Stored records

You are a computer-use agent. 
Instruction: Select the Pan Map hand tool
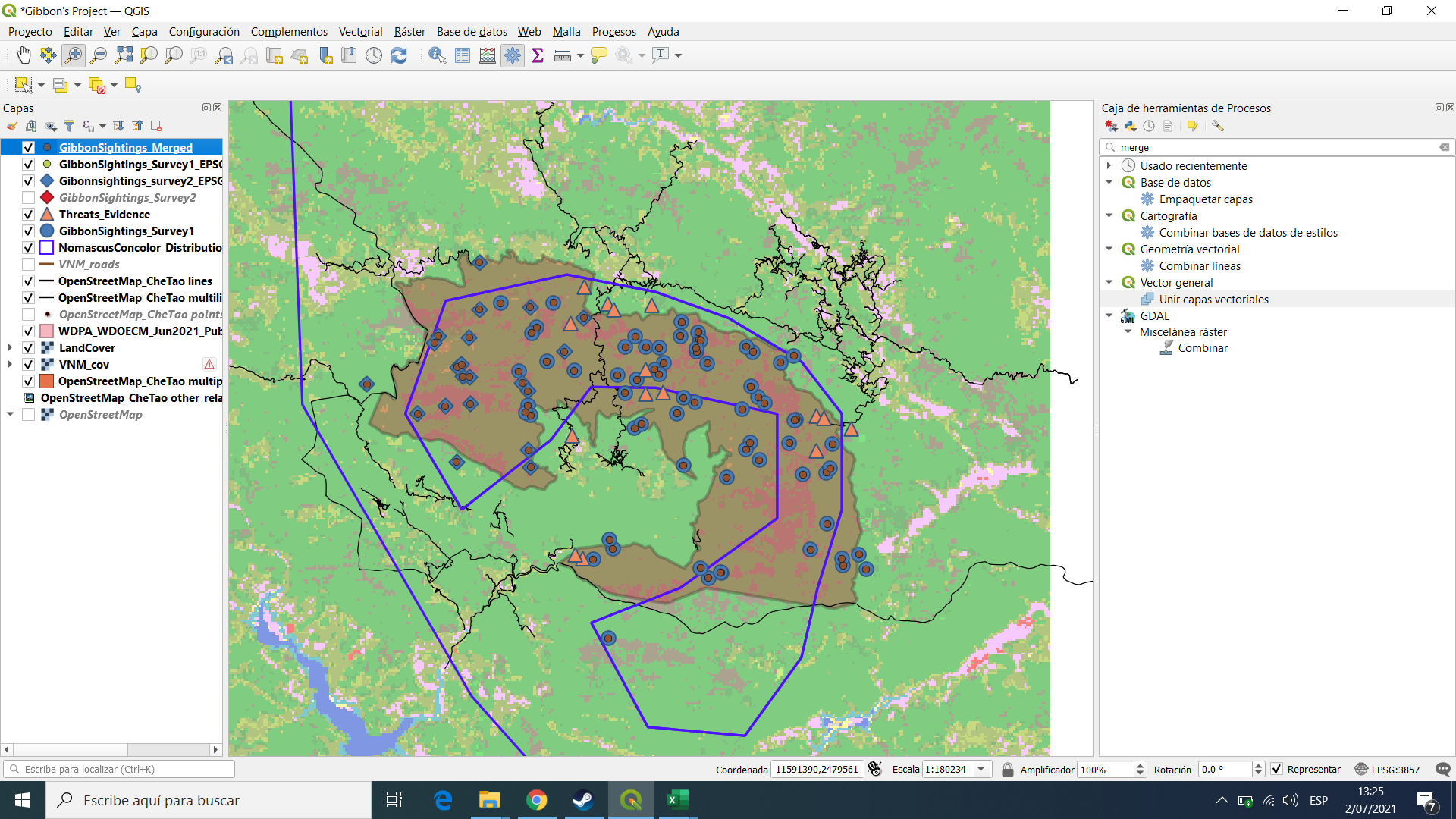pyautogui.click(x=24, y=55)
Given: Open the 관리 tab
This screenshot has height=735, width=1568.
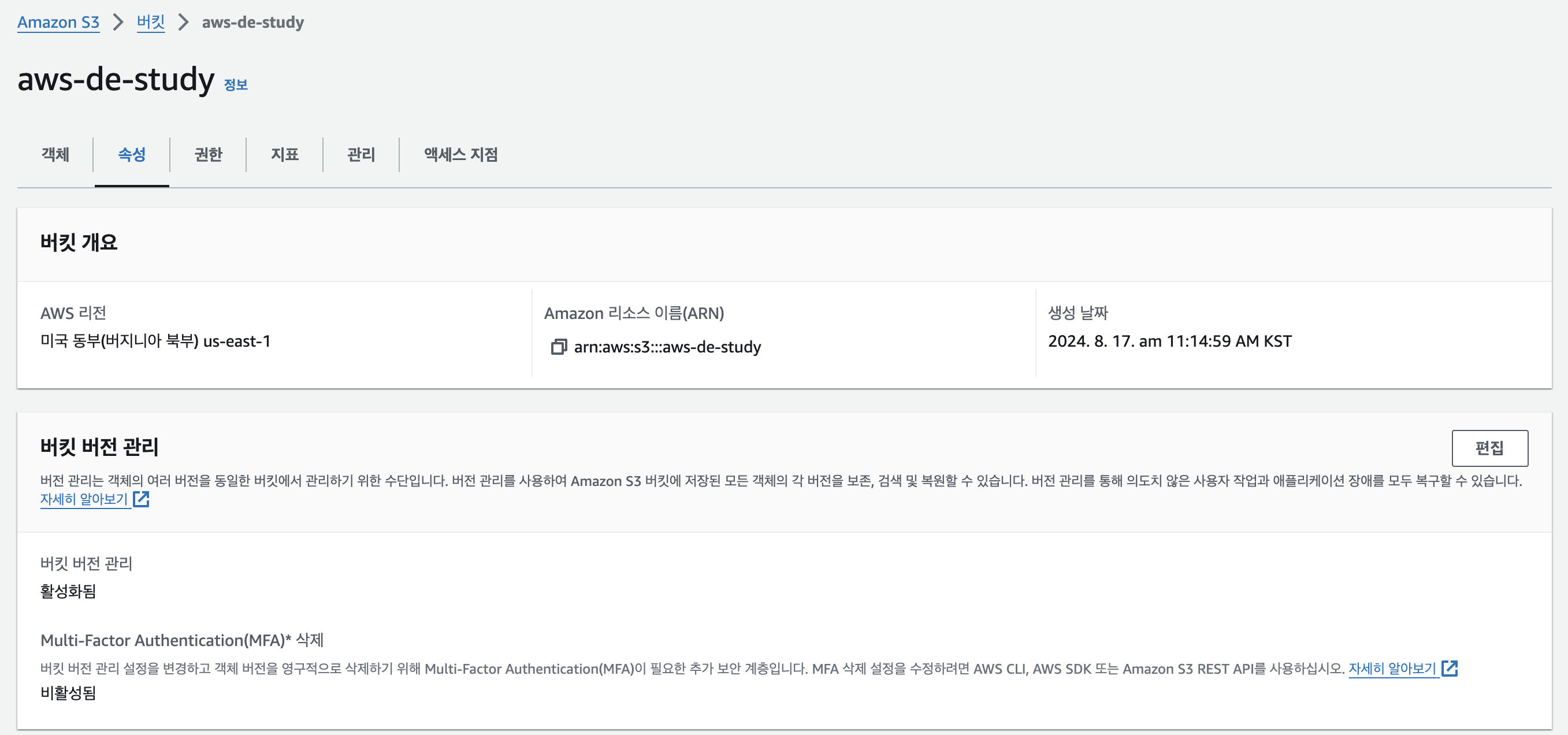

- **Task instructions**
Emit the lines of the data above from the one containing "Given: Open the 관리 tab" through its final line, both endpoints included. Pictures do not belong in the output.

- **Expected output**
Given: Open the 관리 tab
This screenshot has height=735, width=1568.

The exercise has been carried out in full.